SHORT TASK: Reproduce all of the following data verbatim, keeping every line unchanged.
:::::
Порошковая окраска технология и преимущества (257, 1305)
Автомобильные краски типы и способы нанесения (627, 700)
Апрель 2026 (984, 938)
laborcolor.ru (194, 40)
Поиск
:::::
ANSWER FOR THE TASK:
Порошковая окраска технология и преимущества (257, 1305)
Автомобильные краски типы и способы нанесения (627, 700)
Апрель 2026 (984, 938)
laborcolor.ru (194, 40)
Поиск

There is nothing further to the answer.